• TASK DETAILS:
What is needed is an exact transcription of every record below.

====== SUPPLIED DATA

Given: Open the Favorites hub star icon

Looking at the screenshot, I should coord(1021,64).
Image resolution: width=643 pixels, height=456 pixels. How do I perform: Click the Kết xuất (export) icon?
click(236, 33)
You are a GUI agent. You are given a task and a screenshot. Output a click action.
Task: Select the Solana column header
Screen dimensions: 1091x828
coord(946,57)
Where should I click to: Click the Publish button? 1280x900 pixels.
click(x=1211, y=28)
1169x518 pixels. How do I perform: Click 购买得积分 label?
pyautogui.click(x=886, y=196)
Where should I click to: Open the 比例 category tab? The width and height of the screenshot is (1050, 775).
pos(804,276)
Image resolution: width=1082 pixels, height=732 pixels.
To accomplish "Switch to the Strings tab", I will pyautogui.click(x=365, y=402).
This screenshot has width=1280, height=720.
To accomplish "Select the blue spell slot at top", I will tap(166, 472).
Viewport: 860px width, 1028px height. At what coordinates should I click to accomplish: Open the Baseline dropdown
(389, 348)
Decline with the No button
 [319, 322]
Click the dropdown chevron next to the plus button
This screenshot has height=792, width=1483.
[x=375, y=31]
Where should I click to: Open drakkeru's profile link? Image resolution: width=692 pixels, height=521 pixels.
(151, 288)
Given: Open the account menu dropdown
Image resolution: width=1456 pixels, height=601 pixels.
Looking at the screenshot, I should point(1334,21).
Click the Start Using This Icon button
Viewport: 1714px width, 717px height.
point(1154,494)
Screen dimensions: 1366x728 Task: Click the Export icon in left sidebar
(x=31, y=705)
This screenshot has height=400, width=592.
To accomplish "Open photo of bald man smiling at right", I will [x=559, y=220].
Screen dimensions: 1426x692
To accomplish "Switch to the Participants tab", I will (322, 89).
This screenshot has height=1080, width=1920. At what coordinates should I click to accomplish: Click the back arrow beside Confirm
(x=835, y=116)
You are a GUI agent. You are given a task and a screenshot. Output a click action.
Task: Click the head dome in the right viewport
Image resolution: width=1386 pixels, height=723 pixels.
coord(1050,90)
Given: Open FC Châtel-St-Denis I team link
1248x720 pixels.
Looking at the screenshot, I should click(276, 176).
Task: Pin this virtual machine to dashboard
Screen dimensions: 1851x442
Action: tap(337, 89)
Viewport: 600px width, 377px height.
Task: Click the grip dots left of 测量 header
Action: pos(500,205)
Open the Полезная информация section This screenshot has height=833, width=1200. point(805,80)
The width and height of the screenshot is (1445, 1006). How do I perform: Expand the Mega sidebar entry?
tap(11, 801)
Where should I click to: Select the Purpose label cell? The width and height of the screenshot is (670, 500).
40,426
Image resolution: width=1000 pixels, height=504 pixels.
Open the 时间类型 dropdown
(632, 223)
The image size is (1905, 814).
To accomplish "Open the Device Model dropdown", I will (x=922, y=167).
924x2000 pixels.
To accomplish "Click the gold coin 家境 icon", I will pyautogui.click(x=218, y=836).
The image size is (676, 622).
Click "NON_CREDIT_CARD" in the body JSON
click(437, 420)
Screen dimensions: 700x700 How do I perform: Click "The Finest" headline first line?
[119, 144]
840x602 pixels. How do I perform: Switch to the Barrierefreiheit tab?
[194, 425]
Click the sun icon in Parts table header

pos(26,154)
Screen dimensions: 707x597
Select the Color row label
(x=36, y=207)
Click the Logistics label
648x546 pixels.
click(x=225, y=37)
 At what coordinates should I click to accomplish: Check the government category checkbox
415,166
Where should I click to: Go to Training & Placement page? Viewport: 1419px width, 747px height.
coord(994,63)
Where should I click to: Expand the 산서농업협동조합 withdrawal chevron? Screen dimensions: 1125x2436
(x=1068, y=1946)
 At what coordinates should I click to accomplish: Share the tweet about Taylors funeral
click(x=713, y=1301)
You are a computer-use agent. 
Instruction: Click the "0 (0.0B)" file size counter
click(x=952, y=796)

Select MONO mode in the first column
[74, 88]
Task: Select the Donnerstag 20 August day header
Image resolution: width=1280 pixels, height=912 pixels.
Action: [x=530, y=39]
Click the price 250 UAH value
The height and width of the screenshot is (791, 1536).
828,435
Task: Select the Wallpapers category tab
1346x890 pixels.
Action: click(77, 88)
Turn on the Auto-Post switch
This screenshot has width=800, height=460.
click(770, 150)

============

• ANSWER BELOW:
Given: Open the Favorites hub star icon

Looking at the screenshot, I should coord(1021,64).
Image resolution: width=643 pixels, height=456 pixels. How do I perform: Click the Kết xuất (export) icon?
click(236, 33)
You are a GUI agent. You are given a task and a screenshot. Output a click action.
Task: Select the Solana column header
Screen dimensions: 1091x828
coord(946,57)
Where should I click to: Click the Publish button? 1280x900 pixels.
click(x=1211, y=28)
1169x518 pixels. How do I perform: Click 购买得积分 label?
pyautogui.click(x=886, y=196)
Where should I click to: Open the 比例 category tab? The width and height of the screenshot is (1050, 775).
pos(804,276)
Image resolution: width=1082 pixels, height=732 pixels.
To accomplish "Switch to the Strings tab", I will pyautogui.click(x=365, y=402).
This screenshot has width=1280, height=720.
To accomplish "Select the blue spell slot at top", I will tap(166, 472).
Viewport: 860px width, 1028px height. At what coordinates should I click to accomplish: Open the Baseline dropdown
(389, 348)
Decline with the No button
 [319, 322]
Click the dropdown chevron next to the plus button
This screenshot has height=792, width=1483.
[x=375, y=31]
Where should I click to: Open drakkeru's profile link? Image resolution: width=692 pixels, height=521 pixels.
(151, 288)
Given: Open the account menu dropdown
Image resolution: width=1456 pixels, height=601 pixels.
Looking at the screenshot, I should point(1334,21).
Click the Start Using This Icon button
Viewport: 1714px width, 717px height.
point(1154,494)
Screen dimensions: 1366x728 Task: Click the Export icon in left sidebar
(x=31, y=705)
This screenshot has height=400, width=592.
To accomplish "Open photo of bald man smiling at right", I will [x=559, y=220].
Screen dimensions: 1426x692
To accomplish "Switch to the Participants tab", I will (322, 89).
This screenshot has height=1080, width=1920. At what coordinates should I click to accomplish: Click the back arrow beside Confirm
(x=835, y=116)
You are a GUI agent. You are given a task and a screenshot. Output a click action.
Task: Click the head dome in the right viewport
Image resolution: width=1386 pixels, height=723 pixels.
coord(1050,90)
Given: Open FC Châtel-St-Denis I team link
1248x720 pixels.
Looking at the screenshot, I should click(276, 176).
Task: Pin this virtual machine to dashboard
Screen dimensions: 1851x442
Action: tap(337, 89)
Viewport: 600px width, 377px height.
Task: Click the grip dots left of 测量 header
Action: pos(500,205)
Open the Полезная информация section This screenshot has height=833, width=1200. point(805,80)
The width and height of the screenshot is (1445, 1006). How do I perform: Expand the Mega sidebar entry?
tap(11, 801)
Where should I click to: Select the Purpose label cell? The width and height of the screenshot is (670, 500).
40,426
Image resolution: width=1000 pixels, height=504 pixels.
Open the 时间类型 dropdown
(632, 223)
The image size is (1905, 814).
To accomplish "Open the Device Model dropdown", I will (x=922, y=167).
924x2000 pixels.
To accomplish "Click the gold coin 家境 icon", I will pyautogui.click(x=218, y=836).
The image size is (676, 622).
Click "NON_CREDIT_CARD" in the body JSON
click(437, 420)
Screen dimensions: 700x700 How do I perform: Click "The Finest" headline first line?
[119, 144]
840x602 pixels. How do I perform: Switch to the Barrierefreiheit tab?
[194, 425]
Click the sun icon in Parts table header

pos(26,154)
Screen dimensions: 707x597
Select the Color row label
(x=36, y=207)
Click the Logistics label
648x546 pixels.
click(x=225, y=37)
 At what coordinates should I click to accomplish: Check the government category checkbox
415,166
Where should I click to: Go to Training & Placement page? Viewport: 1419px width, 747px height.
coord(994,63)
Where should I click to: Expand the 산서농업협동조합 withdrawal chevron? Screen dimensions: 1125x2436
(x=1068, y=1946)
 At what coordinates should I click to accomplish: Share the tweet about Taylors funeral
click(x=713, y=1301)
You are a computer-use agent. 
Instruction: Click the "0 (0.0B)" file size counter
click(x=952, y=796)

Select MONO mode in the first column
[74, 88]
Task: Select the Donnerstag 20 August day header
Image resolution: width=1280 pixels, height=912 pixels.
Action: [x=530, y=39]
Click the price 250 UAH value
The height and width of the screenshot is (791, 1536).
828,435
Task: Select the Wallpapers category tab
1346x890 pixels.
Action: click(77, 88)
Turn on the Auto-Post switch
This screenshot has width=800, height=460.
click(770, 150)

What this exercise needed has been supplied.